Sellers v. U.S. Department of Justice

684 F. Supp. 2d 149, 2010 U.S. Dist. LEXIS 32285, 2010 WL 545939
CourtDistrict Court, District of Columbia
DecidedFebruary 17, 2010
DocketCivil Action 08-0840(HHK)
StatusPublished
Cited by23 cases

This text of 684 F. Supp. 2d 149 (Sellers v. U.S. Department of Justice) is published on Counsel Stack Legal Research, covering District Court, District of Columbia primary law. Counsel Stack provides free access to over 12 million legal documents including statutes, case law, regulations, and constitutions.

Bluebook
Sellers v. U.S. Department of Justice, 684 F. Supp. 2d 149, 2010 U.S. Dist. LEXIS 32285, 2010 WL 545939 (D.D.C. 2010).

Opinion

MEMORANDUM OPINION

HENRY H. KENNEDY, JR., District Judge.

This action is brought under the Freedom of Information Act, 5 U.S.C. § 552 (“FOIA”). Before the Court is defendant’s motion for summary judgment. Having considered the motion, plaintiff’s opposition thereto, and the record of this case, the Court concludes that the motion should be granted.

I. BACKGROUND

The Federal Bureau of Investigation (“FBI”) began an investigation into plaintiffs criminal activities in March 2001, focusing primarily on alleged drug and firearms violations. 1 Mem. of P. & A. in Supp. of Defs.’ Mot. for Summ J. (“Defs.’ Mem.”), Decl. of David M. Hardy (“Hardy Decl.”) ¶ 5. “Further investigation by the Pee Dee Violent Crime Task Force, Florence, South Carolina, developed information which established plaintiff as the subject in the investigation of the kidnaping and murder of Larry Lovie Bristow on *155 December 30, 1998” and, thereafter, “the FBI determined that an interstate element existed in the kidnaping and murder of [Mr.] Bristow.” Id. On September 21, 2001, plaintiff was found guilty in the United States District Court for the District of South Carolina of conspiracy to distribute controlled substances, firearms violations, and kidnaping. Id. ¶ 6. On May 23, 2002, he was sentenced to a term of life imprisonment. Id.

In May 2007, plaintiff submitted a FOIA request to the FBI’s Washington, D.C. headquarters (“FBIHQ”) seeking information about himself, particularly “data or information ... related to and/or generated by the criminal investigation and prosecution of [plaintiff] by federal authorities in and around the U.S. Federal District[] of Florence, South Carolina ... from January 1995 until the present time.” 2 Compl., Ex. A (May 7, 2007 Freedom of Information/Privacy Acts Request) at 1.

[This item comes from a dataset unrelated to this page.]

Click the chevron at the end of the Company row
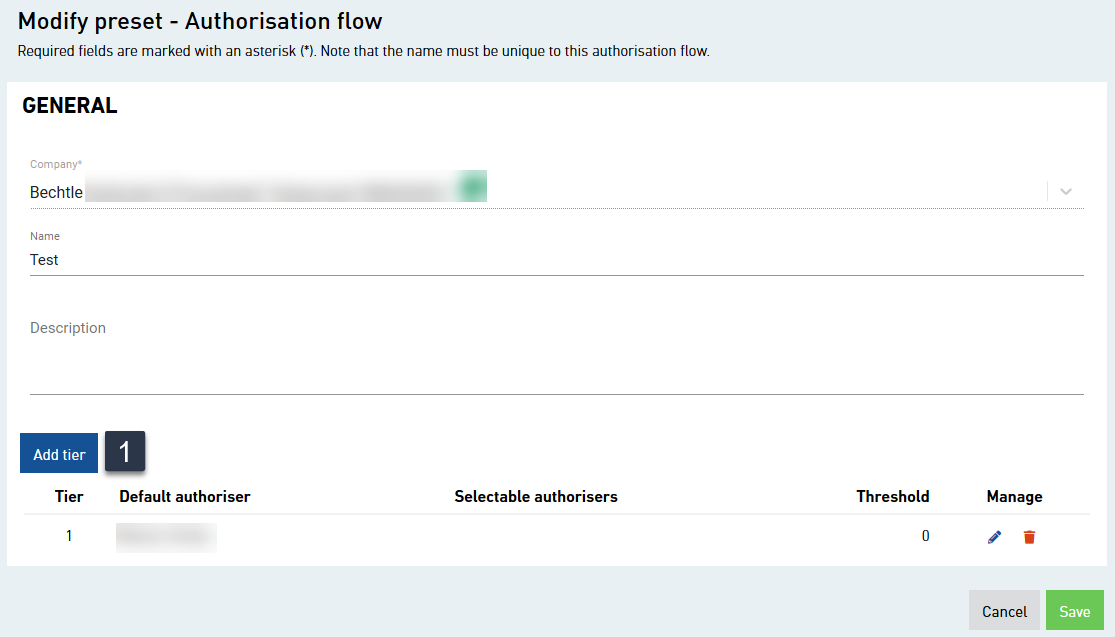This screenshot has height=637, width=1115. pos(1066,190)
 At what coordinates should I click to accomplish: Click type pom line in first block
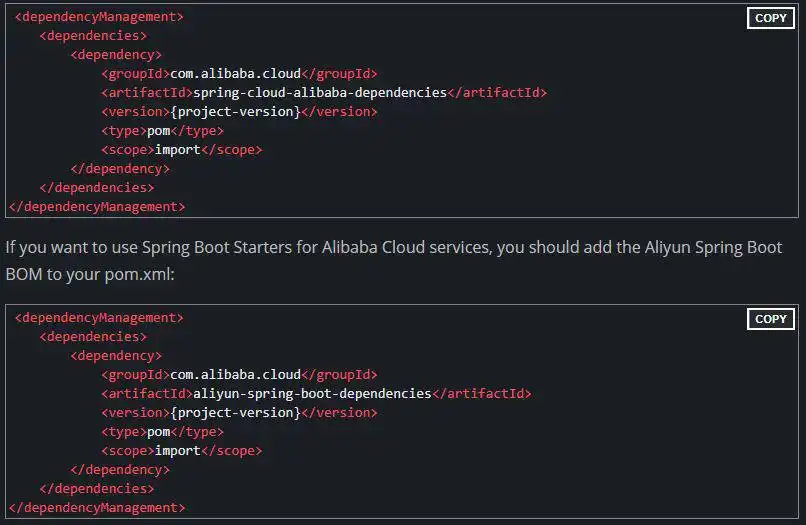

The FBI informed plaintiff that it located 430 pages of records potentially responsive to his request, Compl. at 2, and that only the first 100 pages would be released free of charge. Id., Ex. C (July 5, 2007 letter from D.M. Hardy, Section Chief, Reeord/Information Dissemination Section, Records Management Division, FBIHQ, regarding Request No. 1079977-000). Accordingly, the FBI released 100 pages of records after having redacted information under FOIA Exemptions 2, 6, 7(C), and 7(E). Id., Ex. D (July 30, 2007 letter from D.M. Hardy) at 1. The FBI informed plaintiff that there were approximately 295 additional pages available for processing and that it would process these records if plaintiff agreed to pay a fee of $.10 per page for duplication. Id. at 2. After plaintiff agreed in writing to pay these duplication fees, see Compl. at 2, FBI staff disclosed 112 pages of heavily redacted documents but refused to release 183 pages in their entirety. Id.; see id., Ex. J (January 8, 2008 letter from D.M. Hardy regarding Request No. 1079977-001) at 1. Both decisions were upheld on administrative appeal. Compl. at 2-3; see id., Ex. G, M (respectively, September 28, 2007, and March 31, 2008, letters from J.G. McLeod, Associate Director, Office of Information and Privacy).

II. DISCUSSION

A. SUMMARY JUDGMENT IN A FOIA CASE

The Court may grant a motion for summary judgment “if the pleadings, the discovery and disclosure materials on file, and any affidavits show that there is no genuine issue as to any material fact and that the movant is entitled to judgment as a matter of law.” Fed.R.Civ.P. 56(c). The moving party bears the burden of demonstrating an absence of a genuine issue of material fact. Celotex Corp. v. Catrett, 477 U.S. 317, 322, 106 S.Ct. 2548, 91 L.Ed.2d 265 (1986). Factual assertions in the moving party’s affidavits may be accepted as true unless the opposing party submits his own affidavits, declarations or documentary evidence to the contrary. Neal v. Kelly, 963 F.2d 453, 456 (D.C.Cir.1992).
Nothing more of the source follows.